> **PROBLEM STATEMENT**
Lines before the one containing "Viewport: 401px width, 302px" are left out; copy that line and every later line through the end of the data exactly.

=== MATERIAL SUPPLIED ===

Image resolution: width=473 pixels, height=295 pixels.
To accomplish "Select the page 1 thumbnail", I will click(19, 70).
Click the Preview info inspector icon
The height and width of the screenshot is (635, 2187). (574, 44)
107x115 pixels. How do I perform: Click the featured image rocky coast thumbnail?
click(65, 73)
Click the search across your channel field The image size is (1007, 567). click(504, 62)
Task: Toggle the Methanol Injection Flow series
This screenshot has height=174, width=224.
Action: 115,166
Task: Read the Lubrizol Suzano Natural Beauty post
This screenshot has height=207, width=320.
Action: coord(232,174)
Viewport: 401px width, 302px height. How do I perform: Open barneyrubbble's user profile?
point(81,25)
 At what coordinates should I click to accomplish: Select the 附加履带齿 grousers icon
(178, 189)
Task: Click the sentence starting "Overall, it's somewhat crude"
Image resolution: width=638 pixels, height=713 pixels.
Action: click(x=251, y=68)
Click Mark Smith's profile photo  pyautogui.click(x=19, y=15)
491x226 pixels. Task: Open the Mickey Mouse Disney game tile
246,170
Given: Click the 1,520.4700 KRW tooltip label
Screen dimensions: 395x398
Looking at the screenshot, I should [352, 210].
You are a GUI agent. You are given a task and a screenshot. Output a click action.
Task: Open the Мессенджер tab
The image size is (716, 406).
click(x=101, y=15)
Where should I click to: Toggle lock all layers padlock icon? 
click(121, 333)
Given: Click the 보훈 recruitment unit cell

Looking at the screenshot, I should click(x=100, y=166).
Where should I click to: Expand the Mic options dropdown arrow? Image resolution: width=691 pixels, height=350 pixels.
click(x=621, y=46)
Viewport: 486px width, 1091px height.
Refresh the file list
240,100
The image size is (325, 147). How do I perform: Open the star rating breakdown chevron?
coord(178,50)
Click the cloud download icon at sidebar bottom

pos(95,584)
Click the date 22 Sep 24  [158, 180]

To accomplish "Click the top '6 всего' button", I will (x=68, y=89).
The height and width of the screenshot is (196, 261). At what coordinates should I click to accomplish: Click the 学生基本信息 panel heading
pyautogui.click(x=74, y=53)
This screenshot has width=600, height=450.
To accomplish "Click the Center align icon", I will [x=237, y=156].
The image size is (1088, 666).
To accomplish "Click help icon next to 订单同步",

===

> **SOLUTION TO THIS TASK**
Viewport: 401px width, 302px height. How do I perform: Open barneyrubbble's user profile?
point(81,25)
 At what coordinates should I click to accomplish: Select the 附加履带齿 grousers icon
(178, 189)
Task: Click the sentence starting "Overall, it's somewhat crude"
Image resolution: width=638 pixels, height=713 pixels.
Action: click(x=251, y=68)
Click Mark Smith's profile photo  pyautogui.click(x=19, y=15)
491x226 pixels. Task: Open the Mickey Mouse Disney game tile
246,170
Given: Click the 1,520.4700 KRW tooltip label
Screen dimensions: 395x398
Looking at the screenshot, I should [352, 210].
You are a GUI agent. You are given a task and a screenshot. Output a click action.
Task: Open the Мессенджер tab
The image size is (716, 406).
click(x=101, y=15)
Where should I click to: Toggle lock all layers padlock icon? 
click(121, 333)
Given: Click the 보훈 recruitment unit cell

Looking at the screenshot, I should click(x=100, y=166).
Where should I click to: Expand the Mic options dropdown arrow? Image resolution: width=691 pixels, height=350 pixels.
click(x=621, y=46)
Viewport: 486px width, 1091px height.
Refresh the file list
240,100
The image size is (325, 147). How do I perform: Open the star rating breakdown chevron?
coord(178,50)
Click the cloud download icon at sidebar bottom

pos(95,584)
Click the date 22 Sep 24  [158, 180]

To accomplish "Click the top '6 всего' button", I will (x=68, y=89).
The height and width of the screenshot is (196, 261). At what coordinates should I click to accomplish: Click the 学生基本信息 panel heading
pyautogui.click(x=74, y=53)
This screenshot has width=600, height=450.
To accomplish "Click the Center align icon", I will [x=237, y=156].
The image size is (1088, 666).
To accomplish "Click help icon next to 订单同步",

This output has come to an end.